Eskişehir Sultan Atlı Okçuluk Kulübü sporcuları tarafından Sazova Parkı’nda düzenlenen etkilikte at üzerinde ve yerde ok atma gösterisi yapıldı. Geçtiğimiz günlerde Batman’da el yapımı patlayıcının infilak etmesi sonucu şehit olan Jandarma Uzman Çavuş Neşet Gök için de "Gaza niyetine ya hak" nidası eşliğinde ok atıldı.

Etkinlik, başta Eskişehirli şehit Neşet Gök olmak üzere tüm şehitlerin şanına ok atışı yapılmasıyla başladı. Şehitler için yayların gerilmesi alandaki izleyicilerden takdir topladı. Daha sonra kulüp sporcuları at üzerinde ok atarak bir gösteri yaptı. Gösteriyi takip edenler, sporcuların at üzerinde hareket halindeyken okları ile hedefleri vurmalarını nefeslerini tutarak izledi. Gösterinin ardından Eskişehir Sultan Atlı Okçuluk Kulübü Başkan Yardımcısı Selçuk Uğurluel, Türk okçuluğu hakkında bilgiler verdi. Uğurluel, "Türk okçuluğunun tarihi Türk töresi kadar eskidir. Türklerin kullanmakta usta olduğu bir silahtır. Olimpik okçulukla geleneksel okçuluk bu bağlamda ayrılır. Birisi sportif birisi yaşam şeklidir. Geleneksel Türk okçuluğunu yaşam biçimi olarak benimseyenlerin uyguladığı bir dönemdeyiz artık. Yaygınlaşıyor ve gelişiyor. Gençlerimiz kitle kitle bu kültüre akın ediyorlar. Bizde bu ilgiden çok memnunuz" dedi.

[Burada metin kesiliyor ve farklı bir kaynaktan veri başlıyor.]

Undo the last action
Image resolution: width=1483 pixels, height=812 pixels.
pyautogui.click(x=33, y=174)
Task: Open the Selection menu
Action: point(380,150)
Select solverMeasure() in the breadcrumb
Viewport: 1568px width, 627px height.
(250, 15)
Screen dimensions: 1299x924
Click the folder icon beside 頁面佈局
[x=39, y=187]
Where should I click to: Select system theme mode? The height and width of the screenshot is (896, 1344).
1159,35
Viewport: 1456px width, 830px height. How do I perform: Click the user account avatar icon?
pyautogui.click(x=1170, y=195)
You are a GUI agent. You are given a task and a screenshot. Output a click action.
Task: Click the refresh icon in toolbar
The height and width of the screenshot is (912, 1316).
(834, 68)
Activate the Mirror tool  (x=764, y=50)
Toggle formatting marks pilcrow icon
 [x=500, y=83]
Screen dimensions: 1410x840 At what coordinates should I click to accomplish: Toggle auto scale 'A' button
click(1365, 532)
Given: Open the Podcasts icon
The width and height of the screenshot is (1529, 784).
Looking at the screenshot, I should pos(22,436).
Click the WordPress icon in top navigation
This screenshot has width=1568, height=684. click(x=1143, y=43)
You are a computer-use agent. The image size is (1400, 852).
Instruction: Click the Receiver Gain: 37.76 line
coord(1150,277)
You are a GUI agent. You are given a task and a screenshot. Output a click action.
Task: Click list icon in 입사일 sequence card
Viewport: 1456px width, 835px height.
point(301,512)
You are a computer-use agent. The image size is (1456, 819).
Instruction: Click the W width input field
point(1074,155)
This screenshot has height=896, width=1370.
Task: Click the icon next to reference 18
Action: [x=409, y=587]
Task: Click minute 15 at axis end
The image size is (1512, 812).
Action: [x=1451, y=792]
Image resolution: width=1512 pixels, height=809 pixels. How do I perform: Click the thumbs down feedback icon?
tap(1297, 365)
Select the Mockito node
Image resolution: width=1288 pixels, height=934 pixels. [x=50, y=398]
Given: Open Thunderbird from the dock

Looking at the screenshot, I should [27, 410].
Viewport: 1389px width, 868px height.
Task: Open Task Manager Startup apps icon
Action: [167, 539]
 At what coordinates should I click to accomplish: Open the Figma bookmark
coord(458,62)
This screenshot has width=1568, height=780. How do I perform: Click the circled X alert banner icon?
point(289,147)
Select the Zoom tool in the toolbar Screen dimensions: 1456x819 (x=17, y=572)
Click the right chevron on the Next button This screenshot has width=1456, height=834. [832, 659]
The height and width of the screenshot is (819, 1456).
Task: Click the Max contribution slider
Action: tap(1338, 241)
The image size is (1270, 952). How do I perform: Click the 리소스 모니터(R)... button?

"Ecdadımız Osmanlı döneminde zirveye taşımış"

Türk okçuluğunun Osmanlı döneminde zirveye çıktığını belirten Uğurluel, "Türk okçuluğunda asıl olan belli bir usta-çırak ilişkisiyle gelişiyor olmasıdır. Yayı elinize alıp kafanıza göre çalışamazsınız. Size gösteren bir üst olacak. Ecdadımız bunu Osmanlı döneminde zirveye taşımış. Osmanlı’da okçular tekkesi kurulmuş. Bu tekkelere belirli şartlarda insanlar alınmış. Bu şartların içerisinde kabza almadan, eline yay almadan önce sınavlara tabi tutulmuş. Daha sonrasında belli başarıları elde ettikten sonra kendisine törenle yay teslim edilmiş. Hal böyle olunca geniş bir mana, çok geniş bir felsefe var okçuluğun içerisinde. Ok, yay bunlar gerekli ekipmanların en bilindikleri. Yayımız birleşik yaydır. Akça ağacı, hayvan siniri, mersin balığının damağından yapılan tutkal, manda boynuzu gibi farklı malzemelerin birleştirilerek yapılan bir yay formudur. Türklere, bozkıra hastır. Binlerce yıldır bu şekilde yapılmakta. Günümüzde yay ustalarımız ecdadımızda ki başarılı yayları, kuvvetli yayları yapmak için çalışmaktadırlar. Bölgesel olarak bulunan iyi ağaçlardan yapılmış, yüzyıllara göre, bulundukları coğrafyaya göre değişmiş. Orta Asya’da kayın ağacı ok sapları için tercih edilirken Osmanlı’da, Kaz Dağları’nın belirli bölgelerinde kesilen sarıçamlar kullanılmış" diye konuştu.